Sleep apnoea is a disorder that affects about one in four men over the age of 30, and about five per cent of all Australians.
The disorder is characterised by the walls of the throat meeting during sleep, which blocks of the upper airway near the tongue.
When the blockage occurs breathing stops (normally for somewhere between a few seconds and one minute) until the brain picks up the problem and issues a quick wakeup call.
The sleeper jolts and opens the airway, makes a bit of a snoring noise and then promptly returns to sleep.
Doctors assess the severity of sleep apnoea cases based on the number of interruptions that occur each hour, with a mild case seeing between five and fifteen interruptions per hour and a severe case seeing more than thirty interruptions.

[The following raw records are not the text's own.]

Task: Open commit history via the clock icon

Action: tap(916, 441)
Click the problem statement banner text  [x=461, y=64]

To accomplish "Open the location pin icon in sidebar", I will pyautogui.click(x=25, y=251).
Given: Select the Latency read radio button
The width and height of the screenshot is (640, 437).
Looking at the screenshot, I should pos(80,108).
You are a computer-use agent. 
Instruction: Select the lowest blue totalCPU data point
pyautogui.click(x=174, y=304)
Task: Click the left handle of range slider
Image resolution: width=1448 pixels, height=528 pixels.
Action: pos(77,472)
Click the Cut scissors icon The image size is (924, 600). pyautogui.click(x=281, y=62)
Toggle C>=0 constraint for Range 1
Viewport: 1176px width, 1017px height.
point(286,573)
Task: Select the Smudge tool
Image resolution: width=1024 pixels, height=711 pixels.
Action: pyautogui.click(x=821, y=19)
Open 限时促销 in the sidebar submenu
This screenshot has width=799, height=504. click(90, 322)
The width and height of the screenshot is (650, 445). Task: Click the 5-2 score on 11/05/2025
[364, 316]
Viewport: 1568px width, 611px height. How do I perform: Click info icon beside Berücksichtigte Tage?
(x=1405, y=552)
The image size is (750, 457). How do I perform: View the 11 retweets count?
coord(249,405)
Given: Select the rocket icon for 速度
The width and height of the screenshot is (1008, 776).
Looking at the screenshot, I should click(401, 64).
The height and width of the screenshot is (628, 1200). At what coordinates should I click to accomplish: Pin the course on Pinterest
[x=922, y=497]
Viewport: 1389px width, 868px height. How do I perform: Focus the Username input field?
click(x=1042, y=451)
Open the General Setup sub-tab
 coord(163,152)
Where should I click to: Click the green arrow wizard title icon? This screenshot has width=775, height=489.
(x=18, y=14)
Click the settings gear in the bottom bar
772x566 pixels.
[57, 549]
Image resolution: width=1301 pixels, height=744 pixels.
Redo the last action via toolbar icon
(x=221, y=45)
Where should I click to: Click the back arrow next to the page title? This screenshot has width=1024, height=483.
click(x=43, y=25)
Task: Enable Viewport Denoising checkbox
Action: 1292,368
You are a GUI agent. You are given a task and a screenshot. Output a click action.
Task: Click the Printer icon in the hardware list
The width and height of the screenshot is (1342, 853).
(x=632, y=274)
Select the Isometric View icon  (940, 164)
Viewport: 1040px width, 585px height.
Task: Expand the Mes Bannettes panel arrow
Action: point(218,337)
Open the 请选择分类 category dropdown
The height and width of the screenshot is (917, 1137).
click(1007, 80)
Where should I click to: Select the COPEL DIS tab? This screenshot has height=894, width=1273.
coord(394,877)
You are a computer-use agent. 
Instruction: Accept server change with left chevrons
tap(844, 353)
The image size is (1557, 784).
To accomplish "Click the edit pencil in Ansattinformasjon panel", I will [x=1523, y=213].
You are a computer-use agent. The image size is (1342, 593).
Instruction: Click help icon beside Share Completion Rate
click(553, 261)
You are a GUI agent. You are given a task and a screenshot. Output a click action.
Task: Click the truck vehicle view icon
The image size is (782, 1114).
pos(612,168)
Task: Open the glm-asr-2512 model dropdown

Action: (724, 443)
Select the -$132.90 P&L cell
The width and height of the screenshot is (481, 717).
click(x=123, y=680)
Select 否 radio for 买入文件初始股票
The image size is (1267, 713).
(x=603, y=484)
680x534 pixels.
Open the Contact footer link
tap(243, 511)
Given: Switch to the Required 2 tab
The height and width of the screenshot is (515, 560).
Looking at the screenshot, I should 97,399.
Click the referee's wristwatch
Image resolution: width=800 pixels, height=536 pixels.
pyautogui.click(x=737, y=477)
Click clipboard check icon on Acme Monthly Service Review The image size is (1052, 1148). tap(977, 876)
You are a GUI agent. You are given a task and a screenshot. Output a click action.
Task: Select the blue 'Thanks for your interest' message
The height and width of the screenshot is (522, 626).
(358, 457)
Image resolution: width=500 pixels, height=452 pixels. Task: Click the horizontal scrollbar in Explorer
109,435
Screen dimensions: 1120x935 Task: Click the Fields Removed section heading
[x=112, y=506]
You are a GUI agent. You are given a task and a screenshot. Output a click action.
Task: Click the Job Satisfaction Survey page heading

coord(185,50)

The symptoms are taxing and include poor concentration, irritability, impotence and lower sex drive, and general fatigue and sleepiness.
Obesity is one of the biggest causes of this disorder. Sometimes a person can lose five or ten kilograms and get over the problem immediately. Other causes include alcohol, large tonsils, nasal congestion, some medications and some illnesses.
There are several treatments available, with the most obvious being lifestyle changes. Reducing your weight (if you are overweight) and cutting down on alcohol are the obvious ones.
There is a device known as a CPAP that can keep the back of the through open by forcing air in through the nose. Some people find this to be very irritating.
If you think you may be struggling with sleep apnoea, see your doctor.